*Requirement*. Filter the records below, keeping only lines with the string "agent".

====

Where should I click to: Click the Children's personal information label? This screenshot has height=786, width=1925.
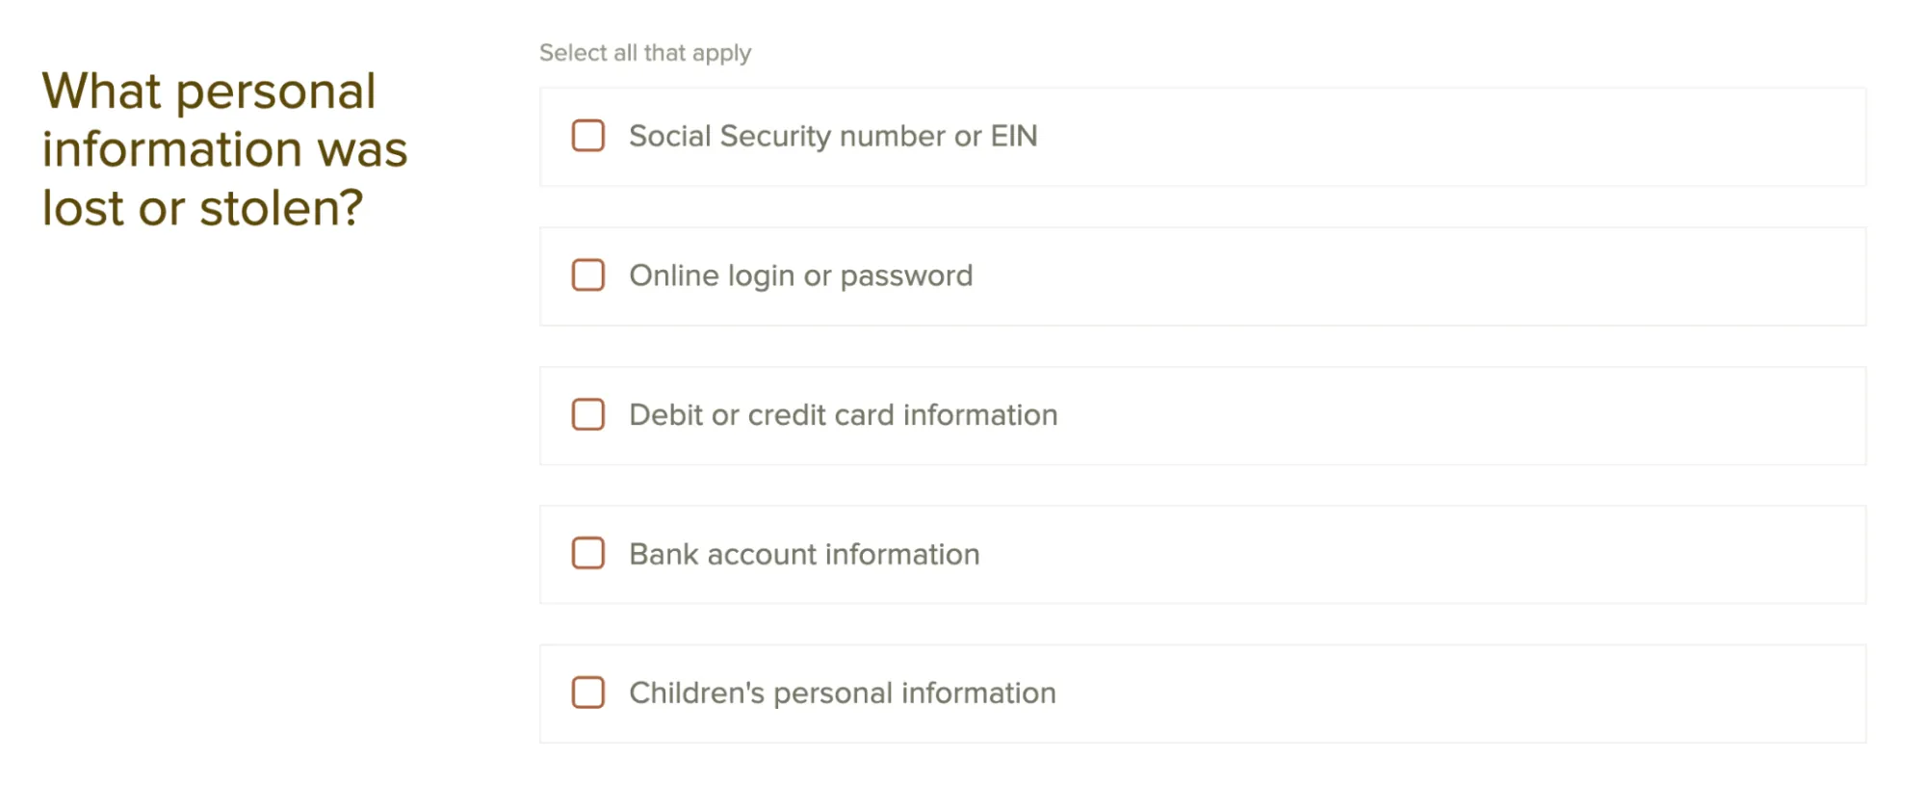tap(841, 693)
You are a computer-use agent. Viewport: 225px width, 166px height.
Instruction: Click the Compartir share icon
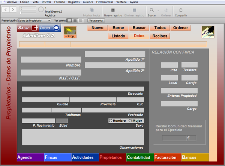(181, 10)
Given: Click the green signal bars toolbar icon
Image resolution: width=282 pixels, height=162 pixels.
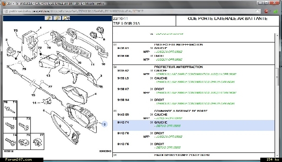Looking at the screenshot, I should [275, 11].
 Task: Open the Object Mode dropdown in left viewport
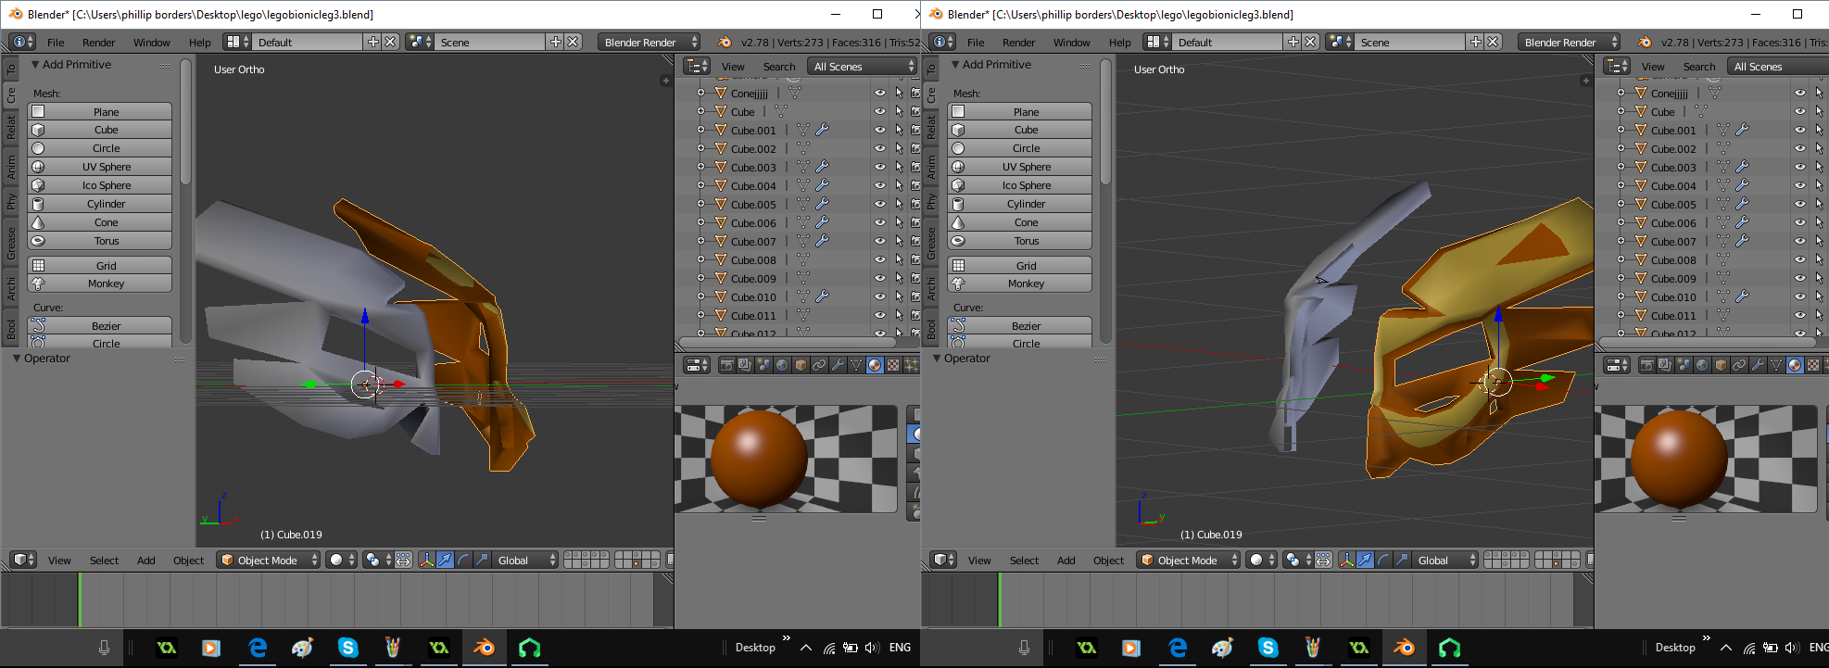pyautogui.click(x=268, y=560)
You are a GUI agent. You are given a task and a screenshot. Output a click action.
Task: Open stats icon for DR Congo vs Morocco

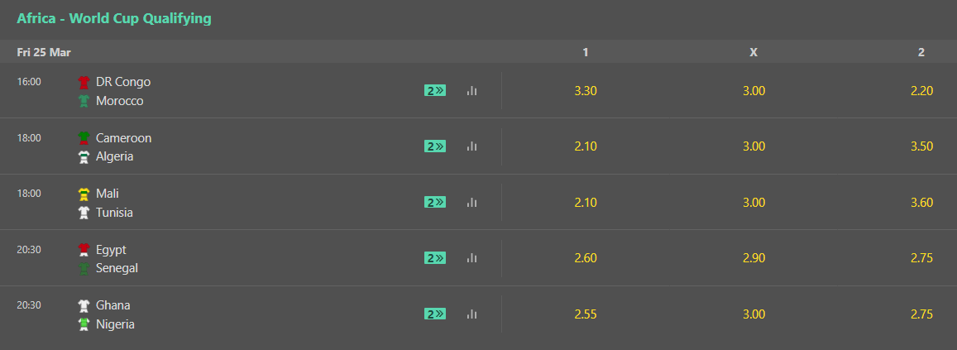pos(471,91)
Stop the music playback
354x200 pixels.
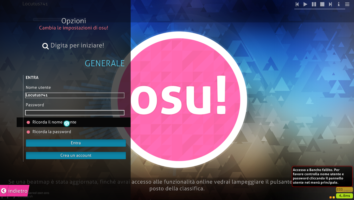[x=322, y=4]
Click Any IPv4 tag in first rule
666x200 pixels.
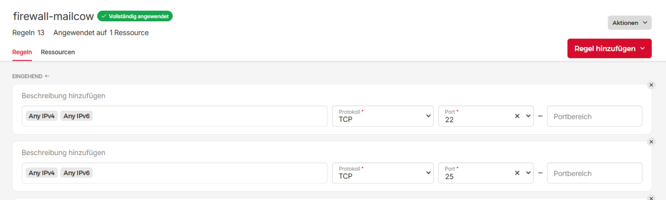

====

*Response area*.
You are a computer-use agent. Viewport: 225px width, 166px height.
You are a GUI agent. You are given a task and a screenshot. Output a click action.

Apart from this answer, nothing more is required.